EXTRACTED DATA below:

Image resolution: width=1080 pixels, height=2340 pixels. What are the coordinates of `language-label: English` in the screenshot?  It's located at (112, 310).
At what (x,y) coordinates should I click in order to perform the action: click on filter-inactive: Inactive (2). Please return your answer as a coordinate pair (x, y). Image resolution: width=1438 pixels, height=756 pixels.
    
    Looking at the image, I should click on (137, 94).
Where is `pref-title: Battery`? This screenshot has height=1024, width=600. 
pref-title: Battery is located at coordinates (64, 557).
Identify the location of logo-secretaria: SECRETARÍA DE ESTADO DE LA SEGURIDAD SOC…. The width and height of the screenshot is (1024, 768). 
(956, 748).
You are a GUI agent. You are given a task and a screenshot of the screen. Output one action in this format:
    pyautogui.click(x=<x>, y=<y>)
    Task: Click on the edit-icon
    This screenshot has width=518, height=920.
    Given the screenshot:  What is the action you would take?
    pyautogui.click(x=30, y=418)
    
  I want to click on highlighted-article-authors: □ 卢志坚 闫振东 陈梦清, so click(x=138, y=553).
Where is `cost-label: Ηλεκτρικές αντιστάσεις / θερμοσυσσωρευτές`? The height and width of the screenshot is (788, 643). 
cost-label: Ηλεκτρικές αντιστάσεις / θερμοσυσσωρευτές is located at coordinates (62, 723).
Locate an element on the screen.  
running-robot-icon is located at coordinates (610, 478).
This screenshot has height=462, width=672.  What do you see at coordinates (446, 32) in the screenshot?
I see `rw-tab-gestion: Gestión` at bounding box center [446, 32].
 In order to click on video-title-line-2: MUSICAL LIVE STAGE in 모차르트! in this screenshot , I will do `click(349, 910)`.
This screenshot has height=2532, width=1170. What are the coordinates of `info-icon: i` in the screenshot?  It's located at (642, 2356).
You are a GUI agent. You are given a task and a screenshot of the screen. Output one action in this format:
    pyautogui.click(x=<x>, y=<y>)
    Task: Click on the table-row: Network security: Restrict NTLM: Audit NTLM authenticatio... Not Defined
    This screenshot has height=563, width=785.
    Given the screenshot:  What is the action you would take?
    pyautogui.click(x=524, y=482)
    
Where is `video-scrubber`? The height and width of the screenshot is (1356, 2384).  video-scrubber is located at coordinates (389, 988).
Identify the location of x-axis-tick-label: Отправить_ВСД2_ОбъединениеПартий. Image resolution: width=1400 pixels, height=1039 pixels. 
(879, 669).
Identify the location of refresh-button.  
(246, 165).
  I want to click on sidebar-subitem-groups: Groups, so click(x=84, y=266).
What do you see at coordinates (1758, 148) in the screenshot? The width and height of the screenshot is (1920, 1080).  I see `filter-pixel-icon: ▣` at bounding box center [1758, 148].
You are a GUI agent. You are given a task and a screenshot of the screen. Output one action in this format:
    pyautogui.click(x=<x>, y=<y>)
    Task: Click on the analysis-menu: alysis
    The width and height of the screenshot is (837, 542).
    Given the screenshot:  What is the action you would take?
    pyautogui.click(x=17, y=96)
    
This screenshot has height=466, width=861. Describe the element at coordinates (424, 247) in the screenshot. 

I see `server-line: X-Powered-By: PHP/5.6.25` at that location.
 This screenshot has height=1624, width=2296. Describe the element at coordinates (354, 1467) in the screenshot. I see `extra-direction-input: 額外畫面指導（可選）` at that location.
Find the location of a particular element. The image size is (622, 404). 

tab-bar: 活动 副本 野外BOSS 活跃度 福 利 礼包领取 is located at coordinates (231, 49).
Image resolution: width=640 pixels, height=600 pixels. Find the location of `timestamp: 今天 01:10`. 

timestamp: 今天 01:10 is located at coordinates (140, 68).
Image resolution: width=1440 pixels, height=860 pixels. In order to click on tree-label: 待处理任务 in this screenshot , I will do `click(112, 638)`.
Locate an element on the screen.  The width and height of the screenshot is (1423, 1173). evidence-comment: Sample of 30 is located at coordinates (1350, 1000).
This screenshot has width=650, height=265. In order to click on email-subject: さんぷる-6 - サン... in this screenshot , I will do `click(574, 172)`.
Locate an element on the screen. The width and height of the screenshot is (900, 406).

End of EXTRACTED DATA.

**YOUR ASSIGNMENT**
Rewrite all of the items above, changing every "Image resolution" to "Screen size" and leaving everything else the same.

**WRITTEN ANSWER**
Screen size: width=1080 pixels, height=2340 pixels. What are the coordinates of `language-label: English` in the screenshot?  It's located at (112, 310).
At what (x,y) coordinates should I click in order to perform the action: click on filter-inactive: Inactive (2). Please return your answer as a coordinate pair (x, y). Screen size: width=1438 pixels, height=756 pixels.
    
    Looking at the image, I should click on (137, 94).
Where is `pref-title: Battery`? This screenshot has height=1024, width=600. 
pref-title: Battery is located at coordinates (64, 557).
Identify the location of logo-secretaria: SECRETARÍA DE ESTADO DE LA SEGURIDAD SOC…. The width and height of the screenshot is (1024, 768). 
(956, 748).
You are a GUI agent. You are given a task and a screenshot of the screen. Output one action in this format:
    pyautogui.click(x=<x>, y=<y>)
    Task: Click on the edit-icon
    This screenshot has width=518, height=920.
    Given the screenshot:  What is the action you would take?
    pyautogui.click(x=30, y=418)
    
  I want to click on highlighted-article-authors: □ 卢志坚 闫振东 陈梦清, so click(x=138, y=553).
Where is `cost-label: Ηλεκτρικές αντιστάσεις / θερμοσυσσωρευτές`? The height and width of the screenshot is (788, 643). 
cost-label: Ηλεκτρικές αντιστάσεις / θερμοσυσσωρευτές is located at coordinates (62, 723).
Locate an element on the screen.  
running-robot-icon is located at coordinates (610, 478).
This screenshot has height=462, width=672.  What do you see at coordinates (446, 32) in the screenshot?
I see `rw-tab-gestion: Gestión` at bounding box center [446, 32].
 In order to click on video-title-line-2: MUSICAL LIVE STAGE in 모차르트! in this screenshot , I will do `click(349, 910)`.
This screenshot has height=2532, width=1170. What are the coordinates of `info-icon: i` in the screenshot?  It's located at (642, 2356).
You are a GUI agent. You are given a task and a screenshot of the screen. Output one action in this format:
    pyautogui.click(x=<x>, y=<y>)
    Task: Click on the table-row: Network security: Restrict NTLM: Audit NTLM authenticatio... Not Defined
    This screenshot has height=563, width=785.
    Given the screenshot:  What is the action you would take?
    pyautogui.click(x=524, y=482)
    
Where is `video-scrubber`? The height and width of the screenshot is (1356, 2384).  video-scrubber is located at coordinates (389, 988).
Identify the location of x-axis-tick-label: Отправить_ВСД2_ОбъединениеПартий. Screen size: width=1400 pixels, height=1039 pixels. 
(879, 669).
Identify the location of refresh-button.  
(246, 165).
  I want to click on sidebar-subitem-groups: Groups, so click(x=84, y=266).
What do you see at coordinates (1758, 148) in the screenshot? The width and height of the screenshot is (1920, 1080).  I see `filter-pixel-icon: ▣` at bounding box center [1758, 148].
You are a GUI agent. You are given a task and a screenshot of the screen. Output one action in this format:
    pyautogui.click(x=<x>, y=<y>)
    Task: Click on the analysis-menu: alysis
    The width and height of the screenshot is (837, 542).
    Given the screenshot:  What is the action you would take?
    pyautogui.click(x=17, y=96)
    
This screenshot has height=466, width=861. Describe the element at coordinates (424, 247) in the screenshot. 

I see `server-line: X-Powered-By: PHP/5.6.25` at that location.
 This screenshot has height=1624, width=2296. Describe the element at coordinates (354, 1467) in the screenshot. I see `extra-direction-input: 額外畫面指導（可選）` at that location.
Find the location of a particular element. The image size is (622, 404). 

tab-bar: 活动 副本 野外BOSS 活跃度 福 利 礼包领取 is located at coordinates (231, 49).
Screen size: width=640 pixels, height=600 pixels. Find the location of `timestamp: 今天 01:10`. 

timestamp: 今天 01:10 is located at coordinates (140, 68).
Screen size: width=1440 pixels, height=860 pixels. In order to click on tree-label: 待处理任务 in this screenshot , I will do `click(112, 638)`.
Locate an element on the screen.  The width and height of the screenshot is (1423, 1173). evidence-comment: Sample of 30 is located at coordinates (1350, 1000).
This screenshot has width=650, height=265. In order to click on email-subject: さんぷる-6 - サン... in this screenshot , I will do `click(574, 172)`.
Locate an element on the screen. The width and height of the screenshot is (900, 406).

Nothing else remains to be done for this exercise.